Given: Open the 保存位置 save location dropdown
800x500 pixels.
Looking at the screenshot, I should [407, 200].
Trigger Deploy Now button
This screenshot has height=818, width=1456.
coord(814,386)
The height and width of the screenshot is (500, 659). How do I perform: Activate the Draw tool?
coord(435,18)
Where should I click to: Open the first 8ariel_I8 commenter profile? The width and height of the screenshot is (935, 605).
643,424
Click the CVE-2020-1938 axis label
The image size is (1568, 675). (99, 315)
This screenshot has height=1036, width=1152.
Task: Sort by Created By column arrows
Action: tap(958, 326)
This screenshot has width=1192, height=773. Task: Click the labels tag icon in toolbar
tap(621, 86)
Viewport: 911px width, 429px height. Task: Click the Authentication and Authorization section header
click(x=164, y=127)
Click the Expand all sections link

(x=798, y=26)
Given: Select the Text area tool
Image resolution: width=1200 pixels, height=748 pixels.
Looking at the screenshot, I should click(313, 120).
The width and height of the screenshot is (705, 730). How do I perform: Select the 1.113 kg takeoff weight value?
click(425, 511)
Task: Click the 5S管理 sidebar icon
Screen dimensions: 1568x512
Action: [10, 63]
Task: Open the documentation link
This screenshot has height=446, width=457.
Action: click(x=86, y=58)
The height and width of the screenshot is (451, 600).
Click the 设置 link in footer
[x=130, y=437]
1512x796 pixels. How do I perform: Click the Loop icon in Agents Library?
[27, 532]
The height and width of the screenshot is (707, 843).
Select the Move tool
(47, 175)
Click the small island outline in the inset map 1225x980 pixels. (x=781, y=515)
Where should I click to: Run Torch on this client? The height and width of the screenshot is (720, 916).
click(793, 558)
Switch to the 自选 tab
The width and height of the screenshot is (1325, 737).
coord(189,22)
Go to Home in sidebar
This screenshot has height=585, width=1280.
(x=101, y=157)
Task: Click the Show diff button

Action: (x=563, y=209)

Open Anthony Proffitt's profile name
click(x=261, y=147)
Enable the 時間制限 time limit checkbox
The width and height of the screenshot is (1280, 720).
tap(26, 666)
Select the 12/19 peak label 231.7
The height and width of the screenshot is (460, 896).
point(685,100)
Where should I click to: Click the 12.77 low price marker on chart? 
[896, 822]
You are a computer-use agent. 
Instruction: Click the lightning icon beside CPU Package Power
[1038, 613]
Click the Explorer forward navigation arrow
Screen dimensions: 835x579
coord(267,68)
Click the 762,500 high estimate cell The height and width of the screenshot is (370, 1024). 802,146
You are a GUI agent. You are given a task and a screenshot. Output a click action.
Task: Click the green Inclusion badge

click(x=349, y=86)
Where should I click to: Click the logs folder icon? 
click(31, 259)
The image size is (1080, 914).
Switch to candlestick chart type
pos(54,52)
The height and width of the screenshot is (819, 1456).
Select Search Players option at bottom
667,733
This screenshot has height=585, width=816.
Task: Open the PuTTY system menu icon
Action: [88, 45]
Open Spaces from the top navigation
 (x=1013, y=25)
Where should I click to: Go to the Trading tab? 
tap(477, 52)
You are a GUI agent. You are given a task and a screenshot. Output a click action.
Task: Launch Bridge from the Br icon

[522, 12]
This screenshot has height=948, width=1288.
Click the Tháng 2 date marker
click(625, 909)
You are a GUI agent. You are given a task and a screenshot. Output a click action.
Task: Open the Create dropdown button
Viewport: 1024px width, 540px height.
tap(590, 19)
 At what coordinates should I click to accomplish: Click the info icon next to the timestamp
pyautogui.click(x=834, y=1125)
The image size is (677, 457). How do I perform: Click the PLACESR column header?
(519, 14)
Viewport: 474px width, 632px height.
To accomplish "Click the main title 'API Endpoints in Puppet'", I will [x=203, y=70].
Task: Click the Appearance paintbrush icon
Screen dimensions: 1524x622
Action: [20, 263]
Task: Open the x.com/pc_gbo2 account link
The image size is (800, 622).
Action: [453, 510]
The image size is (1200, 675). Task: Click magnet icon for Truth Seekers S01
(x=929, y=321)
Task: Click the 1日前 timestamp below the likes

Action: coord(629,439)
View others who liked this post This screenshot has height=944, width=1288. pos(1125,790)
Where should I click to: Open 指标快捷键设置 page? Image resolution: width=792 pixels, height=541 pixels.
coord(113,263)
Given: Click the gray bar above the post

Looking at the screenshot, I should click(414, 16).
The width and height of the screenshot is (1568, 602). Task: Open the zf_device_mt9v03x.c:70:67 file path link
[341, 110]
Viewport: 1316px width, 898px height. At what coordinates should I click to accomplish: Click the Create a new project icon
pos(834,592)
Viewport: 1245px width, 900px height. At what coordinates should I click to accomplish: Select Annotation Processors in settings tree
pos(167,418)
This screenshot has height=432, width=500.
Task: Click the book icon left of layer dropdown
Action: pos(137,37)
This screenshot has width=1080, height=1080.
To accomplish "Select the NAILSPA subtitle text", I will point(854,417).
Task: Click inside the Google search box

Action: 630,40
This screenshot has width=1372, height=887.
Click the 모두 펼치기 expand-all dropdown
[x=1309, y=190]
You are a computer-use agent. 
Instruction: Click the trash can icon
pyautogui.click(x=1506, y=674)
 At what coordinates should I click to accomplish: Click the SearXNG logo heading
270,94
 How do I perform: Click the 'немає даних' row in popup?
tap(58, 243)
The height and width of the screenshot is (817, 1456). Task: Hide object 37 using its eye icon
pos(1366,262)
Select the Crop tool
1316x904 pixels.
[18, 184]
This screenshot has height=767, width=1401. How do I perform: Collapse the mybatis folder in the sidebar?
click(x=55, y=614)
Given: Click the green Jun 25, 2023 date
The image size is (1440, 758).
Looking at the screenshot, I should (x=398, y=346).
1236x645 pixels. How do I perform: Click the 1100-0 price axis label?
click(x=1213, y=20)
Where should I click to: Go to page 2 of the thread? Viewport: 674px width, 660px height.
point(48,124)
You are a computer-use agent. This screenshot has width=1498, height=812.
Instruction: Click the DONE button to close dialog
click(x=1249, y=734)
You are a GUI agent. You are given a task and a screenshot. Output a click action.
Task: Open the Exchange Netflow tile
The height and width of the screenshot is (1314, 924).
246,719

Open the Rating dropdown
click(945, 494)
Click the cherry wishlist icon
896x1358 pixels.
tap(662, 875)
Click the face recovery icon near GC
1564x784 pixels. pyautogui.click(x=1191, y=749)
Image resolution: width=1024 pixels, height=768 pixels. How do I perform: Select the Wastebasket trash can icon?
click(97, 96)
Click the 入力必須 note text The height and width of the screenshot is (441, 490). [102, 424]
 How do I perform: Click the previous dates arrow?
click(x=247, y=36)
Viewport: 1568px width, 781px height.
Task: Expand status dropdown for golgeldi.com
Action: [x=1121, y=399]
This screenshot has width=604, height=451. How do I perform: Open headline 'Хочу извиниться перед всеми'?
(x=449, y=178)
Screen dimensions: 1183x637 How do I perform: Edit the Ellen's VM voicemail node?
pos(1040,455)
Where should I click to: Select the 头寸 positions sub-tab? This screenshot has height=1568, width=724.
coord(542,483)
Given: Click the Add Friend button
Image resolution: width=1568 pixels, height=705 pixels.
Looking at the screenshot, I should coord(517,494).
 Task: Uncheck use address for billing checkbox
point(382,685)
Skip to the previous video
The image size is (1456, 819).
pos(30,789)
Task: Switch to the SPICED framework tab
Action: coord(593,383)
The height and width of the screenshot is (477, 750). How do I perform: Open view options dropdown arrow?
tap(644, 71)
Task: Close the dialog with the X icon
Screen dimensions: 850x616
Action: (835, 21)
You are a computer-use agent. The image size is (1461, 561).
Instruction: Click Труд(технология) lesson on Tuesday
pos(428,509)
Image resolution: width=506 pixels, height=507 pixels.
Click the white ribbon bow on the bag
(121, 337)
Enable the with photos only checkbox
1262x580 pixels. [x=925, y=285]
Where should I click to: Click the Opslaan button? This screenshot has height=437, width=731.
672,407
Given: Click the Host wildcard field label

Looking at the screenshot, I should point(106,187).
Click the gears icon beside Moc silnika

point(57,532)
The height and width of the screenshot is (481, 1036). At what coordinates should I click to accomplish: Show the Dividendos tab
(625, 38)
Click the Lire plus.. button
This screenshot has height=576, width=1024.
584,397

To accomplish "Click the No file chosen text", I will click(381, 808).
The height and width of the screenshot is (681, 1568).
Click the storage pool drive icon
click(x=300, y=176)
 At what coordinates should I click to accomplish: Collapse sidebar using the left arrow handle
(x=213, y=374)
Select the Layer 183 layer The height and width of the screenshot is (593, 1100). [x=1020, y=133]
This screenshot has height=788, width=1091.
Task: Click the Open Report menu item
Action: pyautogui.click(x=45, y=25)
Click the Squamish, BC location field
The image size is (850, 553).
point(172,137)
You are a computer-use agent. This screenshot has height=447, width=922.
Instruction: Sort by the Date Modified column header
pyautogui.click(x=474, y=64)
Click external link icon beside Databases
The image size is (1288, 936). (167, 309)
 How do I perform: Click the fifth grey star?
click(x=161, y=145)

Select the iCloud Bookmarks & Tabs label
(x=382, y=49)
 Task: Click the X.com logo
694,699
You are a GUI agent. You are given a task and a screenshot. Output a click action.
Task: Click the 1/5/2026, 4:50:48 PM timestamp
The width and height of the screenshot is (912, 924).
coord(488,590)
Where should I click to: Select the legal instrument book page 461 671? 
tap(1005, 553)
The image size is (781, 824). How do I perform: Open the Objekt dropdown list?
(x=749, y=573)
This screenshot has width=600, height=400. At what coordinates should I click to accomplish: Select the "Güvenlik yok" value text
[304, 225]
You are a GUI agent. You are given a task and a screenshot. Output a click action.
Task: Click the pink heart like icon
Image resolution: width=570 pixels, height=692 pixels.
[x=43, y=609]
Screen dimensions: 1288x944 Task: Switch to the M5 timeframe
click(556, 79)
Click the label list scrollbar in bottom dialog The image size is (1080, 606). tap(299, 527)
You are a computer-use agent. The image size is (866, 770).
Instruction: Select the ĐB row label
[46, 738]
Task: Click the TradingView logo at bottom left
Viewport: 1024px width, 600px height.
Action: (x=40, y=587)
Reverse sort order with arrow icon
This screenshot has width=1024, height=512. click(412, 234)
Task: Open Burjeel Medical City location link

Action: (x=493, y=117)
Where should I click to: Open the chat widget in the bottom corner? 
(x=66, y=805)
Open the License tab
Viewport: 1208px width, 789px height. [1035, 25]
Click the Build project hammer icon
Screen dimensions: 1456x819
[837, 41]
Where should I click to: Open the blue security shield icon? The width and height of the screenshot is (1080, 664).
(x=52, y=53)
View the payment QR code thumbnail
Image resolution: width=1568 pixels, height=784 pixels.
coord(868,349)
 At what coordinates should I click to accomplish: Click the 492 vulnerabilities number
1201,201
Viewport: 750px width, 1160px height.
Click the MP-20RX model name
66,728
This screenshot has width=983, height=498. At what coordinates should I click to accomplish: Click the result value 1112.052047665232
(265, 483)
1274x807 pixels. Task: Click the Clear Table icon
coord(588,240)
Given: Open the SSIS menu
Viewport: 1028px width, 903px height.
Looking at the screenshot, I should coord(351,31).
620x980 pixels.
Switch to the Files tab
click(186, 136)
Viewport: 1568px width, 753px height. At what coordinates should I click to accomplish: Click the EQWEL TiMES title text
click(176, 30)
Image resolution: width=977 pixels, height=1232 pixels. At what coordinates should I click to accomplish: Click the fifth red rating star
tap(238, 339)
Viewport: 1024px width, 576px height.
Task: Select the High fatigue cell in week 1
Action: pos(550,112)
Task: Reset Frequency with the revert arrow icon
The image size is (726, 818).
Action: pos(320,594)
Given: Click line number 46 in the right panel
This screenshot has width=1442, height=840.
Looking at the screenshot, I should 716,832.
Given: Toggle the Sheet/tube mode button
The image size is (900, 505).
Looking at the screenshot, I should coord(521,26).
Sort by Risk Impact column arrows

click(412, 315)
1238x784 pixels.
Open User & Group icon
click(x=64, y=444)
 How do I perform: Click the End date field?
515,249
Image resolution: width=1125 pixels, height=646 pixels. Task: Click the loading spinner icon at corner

----------------------------------------

**Problem details**. Repeat the rows word for word, starting at the very first one and stopping after the line that contains "(x=798, y=26)".

**The response**.
Given: Open the 保存位置 save location dropdown
800x500 pixels.
Looking at the screenshot, I should [407, 200].
Trigger Deploy Now button
This screenshot has height=818, width=1456.
coord(814,386)
The height and width of the screenshot is (500, 659). How do I perform: Activate the Draw tool?
coord(435,18)
Where should I click to: Open the first 8ariel_I8 commenter profile? The width and height of the screenshot is (935, 605).
643,424
Click the CVE-2020-1938 axis label
The image size is (1568, 675). (99, 315)
This screenshot has height=1036, width=1152.
Task: Sort by Created By column arrows
Action: tap(958, 326)
This screenshot has width=1192, height=773. Task: Click the labels tag icon in toolbar
tap(621, 86)
Viewport: 911px width, 429px height. Task: Click the Authentication and Authorization section header
click(x=164, y=127)
Click the Expand all sections link

(x=798, y=26)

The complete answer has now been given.